MATERIAL PROVIDED:
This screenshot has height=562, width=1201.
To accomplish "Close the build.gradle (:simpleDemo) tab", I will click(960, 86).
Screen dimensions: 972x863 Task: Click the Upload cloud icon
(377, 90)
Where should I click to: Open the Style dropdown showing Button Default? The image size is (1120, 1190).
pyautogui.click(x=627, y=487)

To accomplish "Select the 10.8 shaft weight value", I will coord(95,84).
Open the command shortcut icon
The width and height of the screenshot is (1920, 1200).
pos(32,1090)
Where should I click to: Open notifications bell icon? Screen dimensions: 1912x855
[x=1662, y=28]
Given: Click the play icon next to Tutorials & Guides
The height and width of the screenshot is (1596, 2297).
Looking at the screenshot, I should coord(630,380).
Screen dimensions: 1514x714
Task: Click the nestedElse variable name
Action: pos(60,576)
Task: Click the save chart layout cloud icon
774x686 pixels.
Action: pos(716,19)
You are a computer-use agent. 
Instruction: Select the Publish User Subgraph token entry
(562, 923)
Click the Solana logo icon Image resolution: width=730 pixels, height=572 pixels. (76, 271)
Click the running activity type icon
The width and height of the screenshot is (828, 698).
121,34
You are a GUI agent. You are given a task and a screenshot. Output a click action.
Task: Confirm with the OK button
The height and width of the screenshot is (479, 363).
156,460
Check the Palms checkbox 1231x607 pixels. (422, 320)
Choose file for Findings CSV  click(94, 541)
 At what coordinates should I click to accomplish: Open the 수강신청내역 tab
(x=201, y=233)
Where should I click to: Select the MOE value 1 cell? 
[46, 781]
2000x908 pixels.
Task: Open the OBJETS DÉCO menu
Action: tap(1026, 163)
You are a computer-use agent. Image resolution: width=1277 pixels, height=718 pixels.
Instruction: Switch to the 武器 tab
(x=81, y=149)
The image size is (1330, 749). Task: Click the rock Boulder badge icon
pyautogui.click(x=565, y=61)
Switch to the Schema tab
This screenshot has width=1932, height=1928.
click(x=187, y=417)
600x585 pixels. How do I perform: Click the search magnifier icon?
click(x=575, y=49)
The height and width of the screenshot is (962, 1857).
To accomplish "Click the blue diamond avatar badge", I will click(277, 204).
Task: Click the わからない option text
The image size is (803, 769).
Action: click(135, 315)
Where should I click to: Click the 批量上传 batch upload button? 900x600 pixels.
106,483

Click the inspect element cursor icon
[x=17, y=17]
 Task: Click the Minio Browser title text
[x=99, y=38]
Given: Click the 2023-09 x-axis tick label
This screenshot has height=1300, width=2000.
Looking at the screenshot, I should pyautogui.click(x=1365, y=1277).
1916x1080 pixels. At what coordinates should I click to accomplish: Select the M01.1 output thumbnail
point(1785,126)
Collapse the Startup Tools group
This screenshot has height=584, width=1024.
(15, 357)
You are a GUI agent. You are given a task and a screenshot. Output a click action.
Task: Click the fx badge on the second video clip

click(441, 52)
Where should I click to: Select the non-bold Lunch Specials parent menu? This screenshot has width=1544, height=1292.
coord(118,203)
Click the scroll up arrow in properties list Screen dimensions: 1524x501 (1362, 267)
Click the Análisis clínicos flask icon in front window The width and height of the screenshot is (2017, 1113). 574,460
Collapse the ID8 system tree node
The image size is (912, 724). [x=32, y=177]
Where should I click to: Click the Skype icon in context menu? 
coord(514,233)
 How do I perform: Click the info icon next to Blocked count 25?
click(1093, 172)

WRITTEN REQUEST:
Replace "OK button" with "Apply button" in the data between the lines holding "Task: Click the save chart layout cloud icon" and "Choose file for", inclusive. Give those lines again with everything else unchanged.

EXERCISE SOLUTION:
Task: Click the save chart layout cloud icon
774x686 pixels.
Action: pos(716,19)
You are a computer-use agent. 
Instruction: Select the Publish User Subgraph token entry
(562, 923)
Click the Solana logo icon Image resolution: width=730 pixels, height=572 pixels. (76, 271)
Click the running activity type icon
The width and height of the screenshot is (828, 698).
121,34
You are a GUI agent. You are given a task and a screenshot. Output a click action.
Task: Confirm with the Apply button
The height and width of the screenshot is (479, 363).
156,460
Check the Palms checkbox 1231x607 pixels. (422, 320)
Choose file for Findings CSV  click(94, 541)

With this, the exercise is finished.